Потеряв своего старшего сына, которому было всего 42 года, Валерика, родители мои не смогли уже оправиться. Это горе подкосило их. В одночасье постарели они. Но жизнь продолжалась, наполненная воспоминаниями. То были уже усталые дни. Очень редко вспыхивал в их глазах оживленный огонек, румянились щеки. И мама время от времени говорила с тоской: «Вот уже два года без Валерика, вот уже семь лет без Валерика, вот уже десять лет без Валерика…»
Мы приезжали часто, нарушая их размеренную жизнь. Дети все летние каникулы проводили в деревне. Хлопоты, новые тревоги наполняли шумом дом. К нашим детям беспрестанно приходили друзья, приходили по несколько раз в день. К мальчикам приходили мальчики, к моей дочери приходили девочки. Они галдели, бегали по дому, наводя в доме сущий бедлам. Но мама вновь наводила чистоту, готовила обеды, бегала к озеру и с тревогой, приложив ладонь к глазам всматривалась в дальний берег, где купались дети, признав их издали, вновь  бежала домой к неотложным делам. Когда мы приезжали, дети, взволнованные встречей, никак не могли угомониться, и тогда я строго выговаривала им. Мама печально прерывала меня и говорила: «Не останавливайте детей, пусть резвятся. У детства не бывает повторения. А дети должны быть веселы и неугомонны. В войну, когда я работала в садике в эвакуации, дети не умели веселиться. Сядут бывало на скамеечку и сидят, как старички. Я все пыталась их отвлечь от тоскливых мыслей, они чуть откликнутся, и вновь горюют. Не приведи Господь такого детства».

 Я приезжала часто. Все свое время проводя в хлопотах, старалась максимально избавить от них маму. А она непривычно тихая сидела рядом и шутя ворчала: «Сижу, как в санатории, бездельничаю». Я никуда не желала отлучаться от дома. Каждая минутка, проведенная с мамой, наполняла душу мою чем-то необъяснимо высоким.  То было печальное наслаждение души, наслаждение перед последним расставанием, до которого было еще далеко. Но страх перед этим всегда тревожил меня. Я думаю не только меня, но и моих братьев. Много раз видела я в их глазах ту тревожную нотку, которую не спутаешь ни с чем.
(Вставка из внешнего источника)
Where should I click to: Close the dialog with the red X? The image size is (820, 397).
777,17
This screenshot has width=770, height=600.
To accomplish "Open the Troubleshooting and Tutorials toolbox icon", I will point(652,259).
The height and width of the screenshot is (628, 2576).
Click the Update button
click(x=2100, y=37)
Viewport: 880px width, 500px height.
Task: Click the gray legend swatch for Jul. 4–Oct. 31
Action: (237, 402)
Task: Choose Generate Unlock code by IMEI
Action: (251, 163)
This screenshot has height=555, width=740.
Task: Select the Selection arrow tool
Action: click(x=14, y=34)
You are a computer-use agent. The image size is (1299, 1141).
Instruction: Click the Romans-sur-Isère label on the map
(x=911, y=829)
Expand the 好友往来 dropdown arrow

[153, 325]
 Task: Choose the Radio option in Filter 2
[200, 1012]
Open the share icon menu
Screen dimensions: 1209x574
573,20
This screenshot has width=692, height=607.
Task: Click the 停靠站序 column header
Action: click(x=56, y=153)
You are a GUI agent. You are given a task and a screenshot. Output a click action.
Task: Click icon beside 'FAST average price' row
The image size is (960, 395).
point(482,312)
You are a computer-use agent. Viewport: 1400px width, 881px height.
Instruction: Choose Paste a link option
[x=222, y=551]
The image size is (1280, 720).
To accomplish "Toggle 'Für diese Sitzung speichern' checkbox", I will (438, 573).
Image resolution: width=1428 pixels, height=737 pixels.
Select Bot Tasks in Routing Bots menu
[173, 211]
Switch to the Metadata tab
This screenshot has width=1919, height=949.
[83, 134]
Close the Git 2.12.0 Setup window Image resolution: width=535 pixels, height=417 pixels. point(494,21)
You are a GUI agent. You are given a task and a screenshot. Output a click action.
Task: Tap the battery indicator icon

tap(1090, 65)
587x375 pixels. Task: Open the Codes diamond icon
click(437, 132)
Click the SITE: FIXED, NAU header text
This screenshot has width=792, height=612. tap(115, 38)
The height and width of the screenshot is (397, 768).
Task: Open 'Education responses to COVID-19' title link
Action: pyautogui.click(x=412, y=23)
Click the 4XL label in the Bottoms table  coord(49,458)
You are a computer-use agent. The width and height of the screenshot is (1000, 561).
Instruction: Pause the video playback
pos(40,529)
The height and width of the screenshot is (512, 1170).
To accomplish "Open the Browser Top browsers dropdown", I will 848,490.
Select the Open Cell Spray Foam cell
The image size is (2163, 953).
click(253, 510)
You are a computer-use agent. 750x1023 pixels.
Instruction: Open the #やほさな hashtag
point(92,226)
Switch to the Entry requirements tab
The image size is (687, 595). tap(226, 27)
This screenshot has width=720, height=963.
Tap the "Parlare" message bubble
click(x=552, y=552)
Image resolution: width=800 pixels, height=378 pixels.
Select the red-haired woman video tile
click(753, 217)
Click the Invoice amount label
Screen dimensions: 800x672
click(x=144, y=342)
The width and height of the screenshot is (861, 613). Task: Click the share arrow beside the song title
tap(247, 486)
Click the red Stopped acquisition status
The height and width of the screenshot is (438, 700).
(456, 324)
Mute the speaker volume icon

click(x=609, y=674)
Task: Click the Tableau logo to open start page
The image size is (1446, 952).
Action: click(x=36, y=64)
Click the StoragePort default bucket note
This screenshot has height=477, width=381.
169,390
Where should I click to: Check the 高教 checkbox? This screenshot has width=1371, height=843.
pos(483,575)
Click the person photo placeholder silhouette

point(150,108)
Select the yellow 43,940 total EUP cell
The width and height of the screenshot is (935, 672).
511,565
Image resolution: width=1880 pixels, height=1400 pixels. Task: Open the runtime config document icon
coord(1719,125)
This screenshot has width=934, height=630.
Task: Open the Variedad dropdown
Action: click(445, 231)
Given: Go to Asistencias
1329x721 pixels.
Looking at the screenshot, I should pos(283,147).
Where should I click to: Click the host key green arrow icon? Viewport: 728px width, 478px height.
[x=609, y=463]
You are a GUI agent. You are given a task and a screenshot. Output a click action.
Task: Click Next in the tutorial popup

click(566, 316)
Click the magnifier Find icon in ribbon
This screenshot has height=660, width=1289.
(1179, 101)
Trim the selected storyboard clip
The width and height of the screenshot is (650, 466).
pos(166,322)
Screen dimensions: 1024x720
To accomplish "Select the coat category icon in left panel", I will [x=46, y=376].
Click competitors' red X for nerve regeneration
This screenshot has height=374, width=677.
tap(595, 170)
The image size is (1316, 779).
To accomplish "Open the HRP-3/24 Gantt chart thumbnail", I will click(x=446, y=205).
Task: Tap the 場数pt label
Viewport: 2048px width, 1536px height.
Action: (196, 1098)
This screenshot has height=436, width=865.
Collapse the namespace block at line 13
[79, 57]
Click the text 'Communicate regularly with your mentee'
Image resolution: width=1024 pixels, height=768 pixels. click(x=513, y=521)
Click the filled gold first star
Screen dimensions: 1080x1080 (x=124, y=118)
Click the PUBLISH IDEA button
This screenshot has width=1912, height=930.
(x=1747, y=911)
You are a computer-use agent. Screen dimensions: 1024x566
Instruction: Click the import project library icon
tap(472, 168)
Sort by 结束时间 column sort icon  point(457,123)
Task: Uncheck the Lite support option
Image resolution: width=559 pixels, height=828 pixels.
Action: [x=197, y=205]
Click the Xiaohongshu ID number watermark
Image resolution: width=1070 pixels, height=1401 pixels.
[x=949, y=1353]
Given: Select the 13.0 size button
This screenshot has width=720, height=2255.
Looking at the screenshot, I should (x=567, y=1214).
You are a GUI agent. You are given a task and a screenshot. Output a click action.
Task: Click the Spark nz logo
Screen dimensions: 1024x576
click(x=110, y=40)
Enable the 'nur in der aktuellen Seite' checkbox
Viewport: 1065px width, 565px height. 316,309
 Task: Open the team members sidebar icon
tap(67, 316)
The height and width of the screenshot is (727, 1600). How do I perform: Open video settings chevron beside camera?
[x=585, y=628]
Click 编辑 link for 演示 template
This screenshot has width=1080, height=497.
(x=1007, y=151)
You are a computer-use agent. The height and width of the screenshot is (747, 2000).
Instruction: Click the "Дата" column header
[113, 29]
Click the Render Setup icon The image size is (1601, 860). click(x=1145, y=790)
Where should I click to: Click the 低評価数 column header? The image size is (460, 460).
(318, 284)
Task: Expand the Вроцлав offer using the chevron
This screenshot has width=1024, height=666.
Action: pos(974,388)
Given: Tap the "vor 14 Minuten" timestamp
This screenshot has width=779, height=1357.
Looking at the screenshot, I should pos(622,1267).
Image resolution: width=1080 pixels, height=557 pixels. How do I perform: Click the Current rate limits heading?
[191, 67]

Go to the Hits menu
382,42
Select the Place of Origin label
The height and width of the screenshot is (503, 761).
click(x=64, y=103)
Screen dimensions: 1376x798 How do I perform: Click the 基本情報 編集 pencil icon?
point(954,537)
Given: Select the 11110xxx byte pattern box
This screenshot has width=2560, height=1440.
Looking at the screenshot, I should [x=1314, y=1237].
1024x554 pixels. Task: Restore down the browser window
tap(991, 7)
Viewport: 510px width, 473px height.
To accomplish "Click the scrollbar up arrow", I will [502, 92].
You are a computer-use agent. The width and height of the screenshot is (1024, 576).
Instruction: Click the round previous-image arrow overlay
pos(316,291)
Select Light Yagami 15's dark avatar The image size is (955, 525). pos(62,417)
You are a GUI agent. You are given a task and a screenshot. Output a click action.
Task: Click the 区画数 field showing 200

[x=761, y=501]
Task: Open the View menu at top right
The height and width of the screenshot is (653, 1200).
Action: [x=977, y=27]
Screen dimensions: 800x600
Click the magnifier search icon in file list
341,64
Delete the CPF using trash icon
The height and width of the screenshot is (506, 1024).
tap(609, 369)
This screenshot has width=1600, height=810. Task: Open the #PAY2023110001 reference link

Страх за них был очень жгучим, острым, быть может еще и потому, что жизнь была беспокойной, до предела наполненной. Братья боялись потерять их, а сами ушли, не дожив до возраста родителей. И вновь здесь появляются мысли о тайне жизни  и смерти. Тайне, которую, видимо, не дано постигнуть простому смертному. Тайне, которая привлекала и привлекает умы на протяжении всего существования земной цивилизации. Тайна, которую не следовало бы нам, простым смертным, и познавать. Господь решает эту проблему за нас, оставив в нашей власти лишь быть готовым к исходу, очистить душу свою от множества грехов, искренне покаявшись, и не творить новые грехи. Господь призывает нас к смирению. Смирение неприемлемо людьми, не познавшими смысл и значение этого слова. Оно приходит к человеку через страдания, после духовного очищения. Господь дает человеку смирение, как дар за попытку возвысить свою душу. Не будет этого дара, если человек не умеет любить своих ближних, не умеет прощать. И совсем необязательно кричать об этом, говорить бесконечно, надо просто любить и просто прощать. И бывают в жизни случаи, когда уже нет того человека, которого не простил при жизни, сам не попросил прощения, хотя много раз слышал и читал «прости брата своего». И тогда болью, такой нестерпимой, такой глубокой, будет отзываться имя его в вашем сердце, что захочется пасть на колени и выть, протянув руки свои к небесам, ища ответа и успокоения. Но не скоро Господь даст покой и ответ. Душа будет томиться в долгой болезни и скорби. А скорби эти и будут вознаграждены смирением.